▶ [Problem statement]:
What you should output is the data below, unchanged in every character.
Start of Record set
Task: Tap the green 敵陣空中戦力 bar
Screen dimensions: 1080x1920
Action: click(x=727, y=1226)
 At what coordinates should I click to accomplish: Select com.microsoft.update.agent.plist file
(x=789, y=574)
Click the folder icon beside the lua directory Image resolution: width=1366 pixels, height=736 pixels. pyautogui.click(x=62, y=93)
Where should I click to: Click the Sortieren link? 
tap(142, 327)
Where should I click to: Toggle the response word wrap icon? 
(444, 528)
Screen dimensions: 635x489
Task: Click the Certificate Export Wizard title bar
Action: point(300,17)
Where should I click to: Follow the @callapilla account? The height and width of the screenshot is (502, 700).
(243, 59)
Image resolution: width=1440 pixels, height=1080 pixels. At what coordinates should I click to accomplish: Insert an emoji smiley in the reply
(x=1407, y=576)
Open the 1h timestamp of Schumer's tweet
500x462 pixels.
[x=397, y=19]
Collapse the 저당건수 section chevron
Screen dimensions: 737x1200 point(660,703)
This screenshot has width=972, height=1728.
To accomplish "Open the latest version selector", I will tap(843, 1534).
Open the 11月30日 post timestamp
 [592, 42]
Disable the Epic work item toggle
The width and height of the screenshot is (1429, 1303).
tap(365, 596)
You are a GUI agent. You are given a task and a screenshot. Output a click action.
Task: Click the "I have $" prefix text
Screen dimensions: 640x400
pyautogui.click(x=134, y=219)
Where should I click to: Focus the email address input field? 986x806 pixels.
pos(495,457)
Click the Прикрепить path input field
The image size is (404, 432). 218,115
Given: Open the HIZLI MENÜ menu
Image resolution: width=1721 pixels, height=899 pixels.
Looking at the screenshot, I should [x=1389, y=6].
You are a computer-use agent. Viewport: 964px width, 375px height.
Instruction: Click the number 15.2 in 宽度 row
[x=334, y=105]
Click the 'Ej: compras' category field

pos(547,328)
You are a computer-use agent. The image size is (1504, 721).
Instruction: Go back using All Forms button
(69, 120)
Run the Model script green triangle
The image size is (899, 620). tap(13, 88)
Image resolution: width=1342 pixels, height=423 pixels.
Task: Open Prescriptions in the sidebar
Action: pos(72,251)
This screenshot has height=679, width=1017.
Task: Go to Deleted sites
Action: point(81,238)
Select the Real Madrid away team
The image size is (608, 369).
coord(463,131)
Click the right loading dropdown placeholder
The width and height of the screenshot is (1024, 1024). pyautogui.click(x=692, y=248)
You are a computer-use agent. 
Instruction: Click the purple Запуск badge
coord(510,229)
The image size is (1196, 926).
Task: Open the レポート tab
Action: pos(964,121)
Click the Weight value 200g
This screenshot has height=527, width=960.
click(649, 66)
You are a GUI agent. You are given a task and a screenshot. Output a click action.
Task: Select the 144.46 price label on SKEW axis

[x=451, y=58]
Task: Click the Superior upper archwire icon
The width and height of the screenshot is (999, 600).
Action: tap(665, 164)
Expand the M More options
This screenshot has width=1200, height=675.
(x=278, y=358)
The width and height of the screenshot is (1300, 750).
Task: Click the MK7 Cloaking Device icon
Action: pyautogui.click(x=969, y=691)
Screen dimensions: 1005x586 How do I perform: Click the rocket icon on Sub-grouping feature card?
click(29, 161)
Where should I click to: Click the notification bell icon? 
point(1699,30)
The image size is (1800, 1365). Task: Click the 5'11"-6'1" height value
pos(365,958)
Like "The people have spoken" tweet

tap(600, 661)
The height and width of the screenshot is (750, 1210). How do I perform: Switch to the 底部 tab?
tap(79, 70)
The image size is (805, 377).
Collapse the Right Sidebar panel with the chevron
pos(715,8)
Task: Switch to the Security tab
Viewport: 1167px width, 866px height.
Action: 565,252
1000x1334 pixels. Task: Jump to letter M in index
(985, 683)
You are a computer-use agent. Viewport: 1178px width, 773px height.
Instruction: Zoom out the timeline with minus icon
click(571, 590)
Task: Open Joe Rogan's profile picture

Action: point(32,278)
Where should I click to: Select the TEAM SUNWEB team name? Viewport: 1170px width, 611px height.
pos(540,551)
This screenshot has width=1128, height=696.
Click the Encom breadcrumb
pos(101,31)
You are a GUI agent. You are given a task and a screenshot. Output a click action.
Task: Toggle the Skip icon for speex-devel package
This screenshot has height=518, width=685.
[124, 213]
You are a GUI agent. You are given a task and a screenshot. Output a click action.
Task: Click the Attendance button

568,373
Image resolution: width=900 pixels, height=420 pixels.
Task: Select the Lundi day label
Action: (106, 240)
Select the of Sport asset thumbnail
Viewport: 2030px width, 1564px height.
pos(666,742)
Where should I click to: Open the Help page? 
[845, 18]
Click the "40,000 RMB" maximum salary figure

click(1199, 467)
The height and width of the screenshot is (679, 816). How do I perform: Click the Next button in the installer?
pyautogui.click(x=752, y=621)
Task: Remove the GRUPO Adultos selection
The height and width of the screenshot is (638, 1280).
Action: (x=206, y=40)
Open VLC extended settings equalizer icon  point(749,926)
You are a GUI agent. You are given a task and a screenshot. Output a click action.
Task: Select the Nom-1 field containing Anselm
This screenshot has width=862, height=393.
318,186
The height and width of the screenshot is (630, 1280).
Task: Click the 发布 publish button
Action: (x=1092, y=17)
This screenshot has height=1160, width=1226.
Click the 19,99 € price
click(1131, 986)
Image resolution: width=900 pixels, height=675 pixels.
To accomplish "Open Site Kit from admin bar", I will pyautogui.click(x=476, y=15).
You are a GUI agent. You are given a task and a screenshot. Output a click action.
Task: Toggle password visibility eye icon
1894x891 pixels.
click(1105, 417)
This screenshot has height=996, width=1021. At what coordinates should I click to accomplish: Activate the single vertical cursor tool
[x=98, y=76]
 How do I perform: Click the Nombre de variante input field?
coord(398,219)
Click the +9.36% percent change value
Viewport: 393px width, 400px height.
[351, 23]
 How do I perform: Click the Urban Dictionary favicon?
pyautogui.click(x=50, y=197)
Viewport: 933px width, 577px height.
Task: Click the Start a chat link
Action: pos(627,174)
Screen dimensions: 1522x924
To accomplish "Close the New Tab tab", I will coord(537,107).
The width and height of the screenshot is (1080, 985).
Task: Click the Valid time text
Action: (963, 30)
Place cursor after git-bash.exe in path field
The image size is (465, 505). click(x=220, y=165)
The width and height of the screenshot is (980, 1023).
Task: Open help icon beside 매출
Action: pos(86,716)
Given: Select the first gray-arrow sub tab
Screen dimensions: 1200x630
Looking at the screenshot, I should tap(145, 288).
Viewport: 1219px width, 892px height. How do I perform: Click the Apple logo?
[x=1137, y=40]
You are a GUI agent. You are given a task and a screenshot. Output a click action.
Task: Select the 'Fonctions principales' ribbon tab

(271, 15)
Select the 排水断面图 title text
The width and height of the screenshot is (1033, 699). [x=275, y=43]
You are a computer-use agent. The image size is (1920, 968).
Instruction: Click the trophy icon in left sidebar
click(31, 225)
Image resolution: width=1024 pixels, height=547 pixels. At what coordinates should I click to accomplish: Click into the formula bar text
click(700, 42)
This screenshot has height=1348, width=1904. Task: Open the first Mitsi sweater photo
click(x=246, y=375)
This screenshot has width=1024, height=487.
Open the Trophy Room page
End of Record set
▶ [Written answer]:
Task: Tap the green 敵陣空中戦力 bar
Screen dimensions: 1080x1920
Action: click(x=727, y=1226)
 At what coordinates should I click to accomplish: Select com.microsoft.update.agent.plist file
(x=789, y=574)
Click the folder icon beside the lua directory Image resolution: width=1366 pixels, height=736 pixels. pyautogui.click(x=62, y=93)
Where should I click to: Click the Sortieren link? 
tap(142, 327)
Where should I click to: Toggle the response word wrap icon? 
(444, 528)
Screen dimensions: 635x489
Task: Click the Certificate Export Wizard title bar
Action: point(300,17)
Where should I click to: Follow the @callapilla account? The height and width of the screenshot is (502, 700).
(243, 59)
Image resolution: width=1440 pixels, height=1080 pixels. At what coordinates should I click to accomplish: Insert an emoji smiley in the reply
(x=1407, y=576)
Open the 1h timestamp of Schumer's tweet
500x462 pixels.
[x=397, y=19]
Collapse the 저당건수 section chevron
Screen dimensions: 737x1200 point(660,703)
This screenshot has width=972, height=1728.
To accomplish "Open the latest version selector", I will tap(843, 1534).
Open the 11月30日 post timestamp
 [592, 42]
Disable the Epic work item toggle
The width and height of the screenshot is (1429, 1303).
tap(365, 596)
You are a GUI agent. You are given a task and a screenshot. Output a click action.
Task: Click the "I have $" prefix text
Screen dimensions: 640x400
pyautogui.click(x=134, y=219)
Where should I click to: Focus the email address input field? 986x806 pixels.
pos(495,457)
Click the Прикрепить path input field
The image size is (404, 432). 218,115
Given: Open the HIZLI MENÜ menu
Image resolution: width=1721 pixels, height=899 pixels.
Looking at the screenshot, I should [x=1389, y=6].
You are a computer-use agent. Viewport: 964px width, 375px height.
Instruction: Click the number 15.2 in 宽度 row
[x=334, y=105]
Click the 'Ej: compras' category field

pos(547,328)
You are a computer-use agent. The image size is (1504, 721).
Instruction: Go back using All Forms button
(69, 120)
Run the Model script green triangle
The image size is (899, 620). tap(13, 88)
Image resolution: width=1342 pixels, height=423 pixels.
Task: Open Prescriptions in the sidebar
Action: pos(72,251)
This screenshot has height=679, width=1017.
Task: Go to Deleted sites
Action: point(81,238)
Select the Real Madrid away team
The image size is (608, 369).
coord(463,131)
Click the right loading dropdown placeholder
The width and height of the screenshot is (1024, 1024). pyautogui.click(x=692, y=248)
You are a computer-use agent. 
Instruction: Click the purple Запуск badge
coord(510,229)
The image size is (1196, 926).
Task: Open the レポート tab
Action: pos(964,121)
Click the Weight value 200g
This screenshot has height=527, width=960.
click(649, 66)
You are a GUI agent. You are given a task and a screenshot. Output a click action.
Task: Select the 144.46 price label on SKEW axis

[x=451, y=58]
Task: Click the Superior upper archwire icon
The width and height of the screenshot is (999, 600).
Action: tap(665, 164)
Expand the M More options
This screenshot has width=1200, height=675.
(x=278, y=358)
The width and height of the screenshot is (1300, 750).
Task: Click the MK7 Cloaking Device icon
Action: pyautogui.click(x=969, y=691)
Screen dimensions: 1005x586 How do I perform: Click the rocket icon on Sub-grouping feature card?
click(29, 161)
Where should I click to: Click the notification bell icon? 
point(1699,30)
The image size is (1800, 1365). Task: Click the 5'11"-6'1" height value
pos(365,958)
Like "The people have spoken" tweet

tap(600, 661)
The height and width of the screenshot is (750, 1210). How do I perform: Switch to the 底部 tab?
tap(79, 70)
The image size is (805, 377).
Collapse the Right Sidebar panel with the chevron
pos(715,8)
Task: Switch to the Security tab
Viewport: 1167px width, 866px height.
Action: 565,252
1000x1334 pixels. Task: Jump to letter M in index
(985, 683)
You are a computer-use agent. Viewport: 1178px width, 773px height.
Instruction: Zoom out the timeline with minus icon
click(571, 590)
Task: Open Joe Rogan's profile picture

Action: point(32,278)
Where should I click to: Select the TEAM SUNWEB team name? Viewport: 1170px width, 611px height.
pos(540,551)
This screenshot has width=1128, height=696.
Click the Encom breadcrumb
pos(101,31)
You are a GUI agent. You are given a task and a screenshot. Output a click action.
Task: Toggle the Skip icon for speex-devel package
This screenshot has height=518, width=685.
[124, 213]
You are a GUI agent. You are given a task and a screenshot. Output a click action.
Task: Click the Attendance button

568,373
Image resolution: width=900 pixels, height=420 pixels.
Task: Select the Lundi day label
Action: (106, 240)
Select the of Sport asset thumbnail
Viewport: 2030px width, 1564px height.
pos(666,742)
Where should I click to: Open the Help page? 
[845, 18]
Click the "40,000 RMB" maximum salary figure

click(1199, 467)
The height and width of the screenshot is (679, 816). How do I perform: Click the Next button in the installer?
pyautogui.click(x=752, y=621)
Task: Remove the GRUPO Adultos selection
The height and width of the screenshot is (638, 1280).
Action: (x=206, y=40)
Open VLC extended settings equalizer icon  point(749,926)
You are a GUI agent. You are given a task and a screenshot. Output a click action.
Task: Select the Nom-1 field containing Anselm
This screenshot has width=862, height=393.
318,186
The height and width of the screenshot is (630, 1280).
Task: Click the 发布 publish button
Action: (x=1092, y=17)
This screenshot has height=1160, width=1226.
Click the 19,99 € price
click(1131, 986)
Image resolution: width=900 pixels, height=675 pixels.
To accomplish "Open Site Kit from admin bar", I will pyautogui.click(x=476, y=15).
You are a GUI agent. You are given a task and a screenshot. Output a click action.
Task: Toggle password visibility eye icon
1894x891 pixels.
click(1105, 417)
This screenshot has height=996, width=1021. At what coordinates should I click to accomplish: Activate the single vertical cursor tool
[x=98, y=76]
 How do I perform: Click the Nombre de variante input field?
coord(398,219)
Click the +9.36% percent change value
Viewport: 393px width, 400px height.
[351, 23]
 How do I perform: Click the Urban Dictionary favicon?
pyautogui.click(x=50, y=197)
Viewport: 933px width, 577px height.
Task: Click the Start a chat link
Action: pos(627,174)
Screen dimensions: 1522x924
To accomplish "Close the New Tab tab", I will coord(537,107).
The width and height of the screenshot is (1080, 985).
Task: Click the Valid time text
Action: (963, 30)
Place cursor after git-bash.exe in path field
The image size is (465, 505). click(x=220, y=165)
The width and height of the screenshot is (980, 1023).
Task: Open help icon beside 매출
Action: pos(86,716)
Given: Select the first gray-arrow sub tab
Screen dimensions: 1200x630
Looking at the screenshot, I should tap(145, 288).
Viewport: 1219px width, 892px height. How do I perform: Click the Apple logo?
[x=1137, y=40]
You are a GUI agent. You are given a task and a screenshot. Output a click action.
Task: Select the 'Fonctions principales' ribbon tab

(271, 15)
Select the 排水断面图 title text
The width and height of the screenshot is (1033, 699). [x=275, y=43]
You are a computer-use agent. The image size is (1920, 968).
Instruction: Click the trophy icon in left sidebar
click(31, 225)
Image resolution: width=1024 pixels, height=547 pixels. At what coordinates should I click to accomplish: Click into the formula bar text
click(700, 42)
This screenshot has height=1348, width=1904. Task: Open the first Mitsi sweater photo
click(x=246, y=375)
This screenshot has width=1024, height=487.
Open the Trophy Room page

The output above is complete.